Supplied records:
= = = =

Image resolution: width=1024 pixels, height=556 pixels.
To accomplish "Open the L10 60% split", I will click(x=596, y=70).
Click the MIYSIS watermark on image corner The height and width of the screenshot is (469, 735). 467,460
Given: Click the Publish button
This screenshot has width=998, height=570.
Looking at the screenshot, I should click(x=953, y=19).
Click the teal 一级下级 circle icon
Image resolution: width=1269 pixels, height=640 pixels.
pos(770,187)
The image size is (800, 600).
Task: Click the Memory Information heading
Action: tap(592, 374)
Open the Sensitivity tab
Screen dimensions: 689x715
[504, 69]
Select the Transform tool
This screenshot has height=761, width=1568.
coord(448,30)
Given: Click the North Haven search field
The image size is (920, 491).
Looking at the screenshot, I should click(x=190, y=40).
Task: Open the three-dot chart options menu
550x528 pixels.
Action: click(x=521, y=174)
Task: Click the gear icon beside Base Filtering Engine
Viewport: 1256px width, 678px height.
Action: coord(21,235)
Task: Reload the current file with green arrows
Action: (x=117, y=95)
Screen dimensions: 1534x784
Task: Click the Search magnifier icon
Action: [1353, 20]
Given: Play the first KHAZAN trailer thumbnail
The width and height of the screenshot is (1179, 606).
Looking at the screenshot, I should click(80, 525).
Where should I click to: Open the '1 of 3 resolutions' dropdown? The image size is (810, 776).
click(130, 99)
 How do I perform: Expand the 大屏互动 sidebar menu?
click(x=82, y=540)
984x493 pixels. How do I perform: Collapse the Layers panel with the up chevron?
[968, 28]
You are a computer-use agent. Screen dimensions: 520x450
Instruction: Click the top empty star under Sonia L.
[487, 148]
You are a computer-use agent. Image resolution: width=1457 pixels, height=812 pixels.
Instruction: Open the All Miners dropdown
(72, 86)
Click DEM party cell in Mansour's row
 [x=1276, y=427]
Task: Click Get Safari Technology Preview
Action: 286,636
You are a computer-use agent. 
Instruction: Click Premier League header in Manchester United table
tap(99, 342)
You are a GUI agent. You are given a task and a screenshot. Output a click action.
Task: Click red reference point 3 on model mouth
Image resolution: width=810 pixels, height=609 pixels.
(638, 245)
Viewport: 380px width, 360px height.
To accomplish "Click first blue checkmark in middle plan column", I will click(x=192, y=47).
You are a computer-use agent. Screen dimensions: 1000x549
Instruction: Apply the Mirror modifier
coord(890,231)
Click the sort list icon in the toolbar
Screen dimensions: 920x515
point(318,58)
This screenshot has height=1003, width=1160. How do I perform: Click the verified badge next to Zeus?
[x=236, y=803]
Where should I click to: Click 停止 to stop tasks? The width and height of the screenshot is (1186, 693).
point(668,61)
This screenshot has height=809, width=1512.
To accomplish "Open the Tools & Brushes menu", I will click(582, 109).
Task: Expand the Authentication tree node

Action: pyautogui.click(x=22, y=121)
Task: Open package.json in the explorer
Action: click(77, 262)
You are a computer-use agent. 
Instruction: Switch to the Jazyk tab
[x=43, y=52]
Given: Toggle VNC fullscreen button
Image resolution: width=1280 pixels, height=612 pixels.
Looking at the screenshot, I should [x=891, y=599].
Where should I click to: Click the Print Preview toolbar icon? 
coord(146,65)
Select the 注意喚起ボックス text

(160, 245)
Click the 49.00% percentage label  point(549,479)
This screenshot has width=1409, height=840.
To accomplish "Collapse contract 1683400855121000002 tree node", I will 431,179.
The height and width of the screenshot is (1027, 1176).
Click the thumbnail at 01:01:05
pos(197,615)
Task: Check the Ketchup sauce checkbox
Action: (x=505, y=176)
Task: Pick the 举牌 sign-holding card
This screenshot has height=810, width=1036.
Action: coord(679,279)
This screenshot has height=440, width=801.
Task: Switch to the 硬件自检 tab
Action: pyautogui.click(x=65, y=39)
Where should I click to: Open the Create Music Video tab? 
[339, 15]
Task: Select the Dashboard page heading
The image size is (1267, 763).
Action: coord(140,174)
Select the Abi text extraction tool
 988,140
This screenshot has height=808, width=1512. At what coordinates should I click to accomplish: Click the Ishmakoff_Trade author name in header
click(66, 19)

= = = =

Your task: From the data above, output only the lines between the line containing "How do I perform: Expand" and the line containing "Task: Click red", inclusive, exactly as written.

Answer section:
 How do I perform: Expand the 大屏互动 sidebar menu?
click(x=82, y=540)
984x493 pixels. How do I perform: Collapse the Layers panel with the up chevron?
[968, 28]
You are a computer-use agent. Screen dimensions: 520x450
Instruction: Click the top empty star under Sonia L.
[487, 148]
You are a computer-use agent. Image resolution: width=1457 pixels, height=812 pixels.
Instruction: Open the All Miners dropdown
(72, 86)
Click DEM party cell in Mansour's row
 [x=1276, y=427]
Task: Click Get Safari Technology Preview
Action: 286,636
You are a computer-use agent. 
Instruction: Click Premier League header in Manchester United table
tap(99, 342)
You are a GUI agent. You are given a task and a screenshot. Output a click action.
Task: Click red reference point 3 on model mouth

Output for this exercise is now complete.